**Extract to read:**
-- Opening Marker --

Population mean instantaneous angular speed, obtained from the absolute of the angular velocity, across 45 fictive odor environments, derived from the orientation (see Materials and Methods). Stimuli presented are the same as in Fig 2A. Red bars denote the signal simultaneously encountered by all flies within an experiment. Between 176 and 407 trajectories were recorded per environment. Between 72 and 237 trajectories were recorded per time point across all environments at 60 fps.

https://doi.org/10.1371/journal.pcbi.1010606.s005

(EPS)

S6 Fig. Angular speed response is consistent across fly orientations: Angular speed from 4 of the 45 odor environments (0.2 Hz 1 s, 0.5 Hz 0.25 s, 1.5 Hz 0.1s s, 3 Hz 0.25 s).

Heading was split into three bins of 60 degrees; upwind facing (120°-180°, blue), crosswind facing (60°-120°, orange) and downwind facing (0°-60°, green). Orientation was flipped over 180° as before. Solid line: population mean angular speed of flies oriented within the corresponding 60° bin at each time point. Lighter shading: mean ± SEM at each time point. Red bars: fictive odor pulses. Between 170 and 305 trajectories were recorded per environment for each 60° heading bin. Between 9 and 105 trajectories contribute to the data at each time point.

https://doi.org/10.1371/journal.pcbi.1010606.s006

(TIFF)

S7 Fig. Defining turn events.

-- Closing Marker --

**Activities:**
A) Please reproduce the stretch of the figure captions from "S6 Fig. Angular" through "Hz 0.25 s)." word for word.
B) Answer these questions from the figure captions:
(i) Across how many fictive odor environments was the population mean angular speed obtained?
(ii) At what frame rate were trajectories recorded?
(iii) Which heading range counts as crosswind facing?
Answer from the figure captions alone.

**Supplied material:**

-- Opening Marker --

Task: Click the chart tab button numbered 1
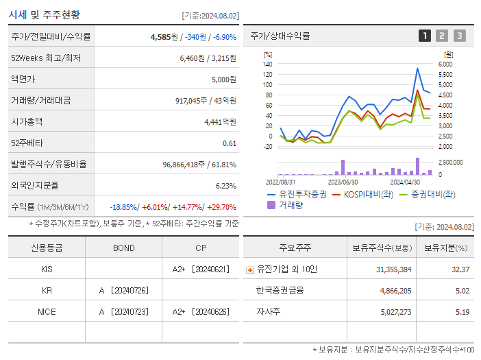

-- Closing Marker --

**Answers provided:**
A)
S6 Fig. Angular speed response is consistent across fly orientations: Angular speed from 4 of the 45 odor environments (0.2 Hz 1 s, 0.5 Hz 0.25 s, 1.5 Hz 0.1s s, 3 Hz 0.25 s).

B)
(i) 45
(ii) 60 fps
(iii) 60°-120°